I can't answer this without seeing exactly what you are doing. You should get the same results using the Wald test versus testing two nested models. I have seen examples where these are the same. So perhaps there are some defaults that change. If you send the inputs, data, outputs, and your license number to firstname.lastname@example.org, I can take a look at it.
Kihan Kim posted on Wednesday, September 22, 2010 - 9:42 am
I was going to run Wald chi-square difference test with one degree of freedom by constrainting one path (i.e., cc on itv) to 0.
I used the following syntax, but I get the same chi-square value as the model without the MODEL TEST command.
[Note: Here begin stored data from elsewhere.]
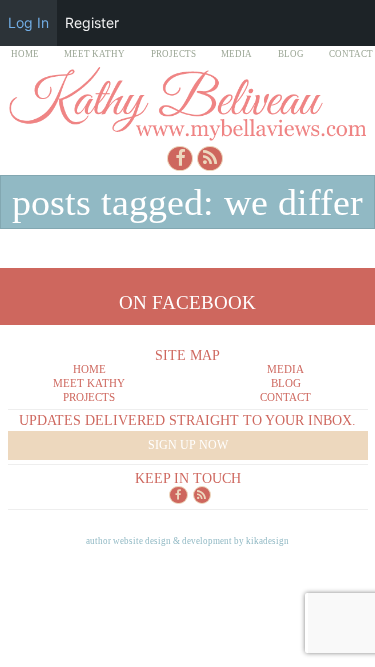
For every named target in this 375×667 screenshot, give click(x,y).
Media (236, 54)
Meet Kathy (94, 54)
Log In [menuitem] (28, 22)
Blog (291, 54)
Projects (173, 54)
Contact (351, 54)
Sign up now (188, 445)
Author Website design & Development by (187, 541)
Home (25, 54)
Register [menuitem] (92, 22)
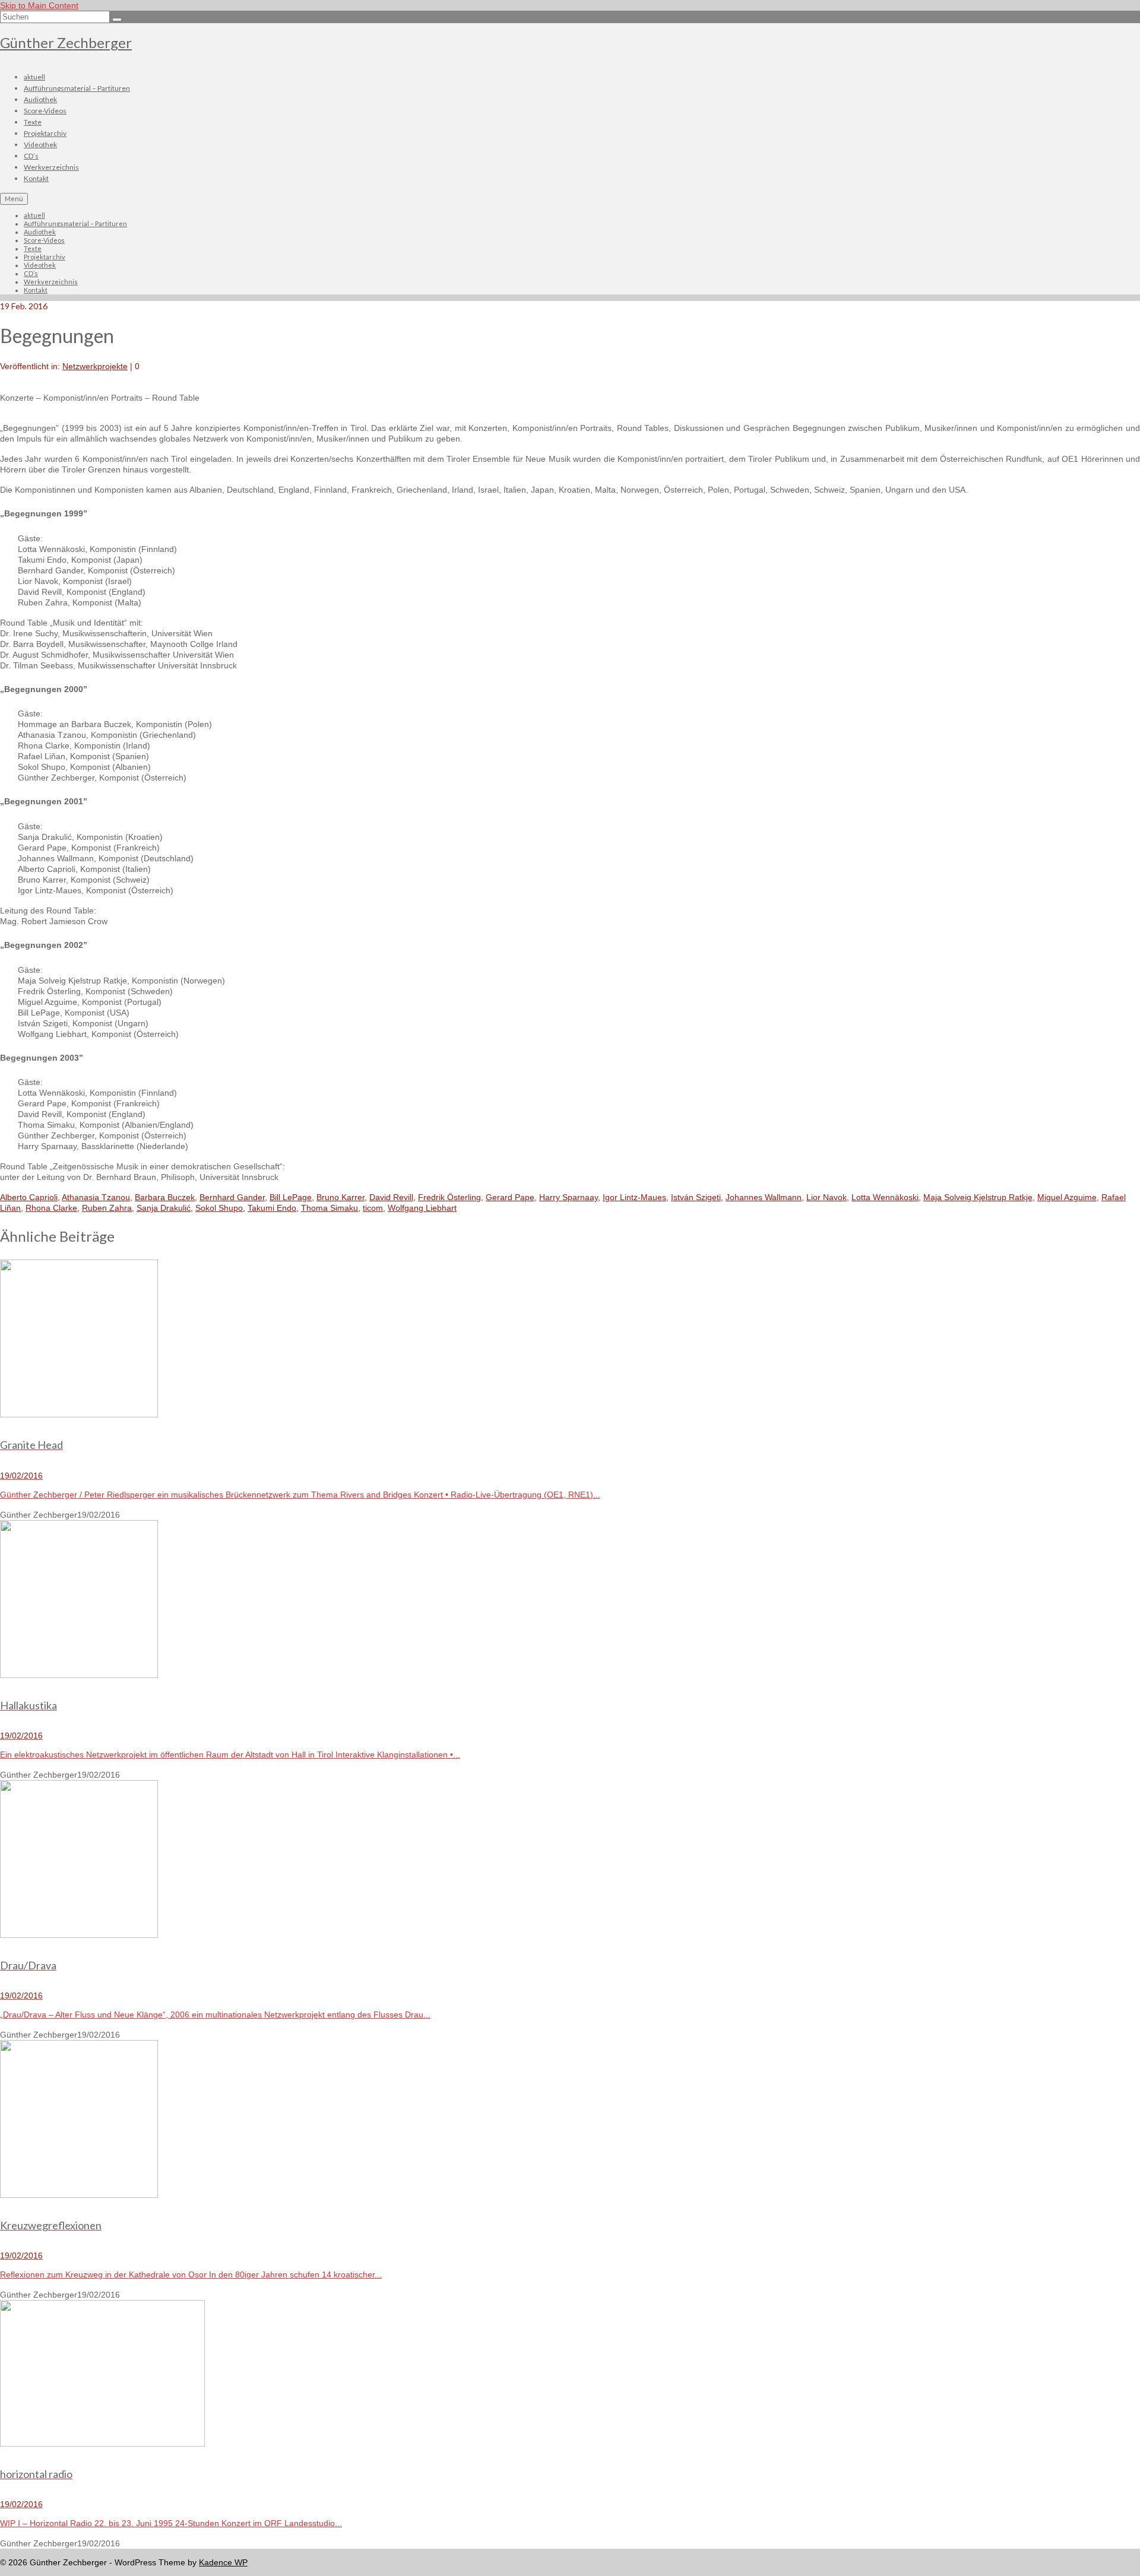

Is there anything wrong in my syntax?
Model: dv3 on dc cc;
dc on itv ts pd cent form12;
cc on itv(p1) ts pd cent form12;
dc with cc;
itv with ts cent form12 pd; ts with cent form12 pd; cent with form12 pd; form12 with pd;
Hello, I would like to know if I can use the MODEL TEST command to compare the strength of two different path coefficients predicting the same outcome. I am worried that if the two predictors have a different scale of measurement, then constraining them to equality may not be meaningful, if the constraint applies to unstandardized path coefficients. But if the test allows to compare the strength of the standardized coefficients for the two paths, then this strategy seems OK. Thanks for your help.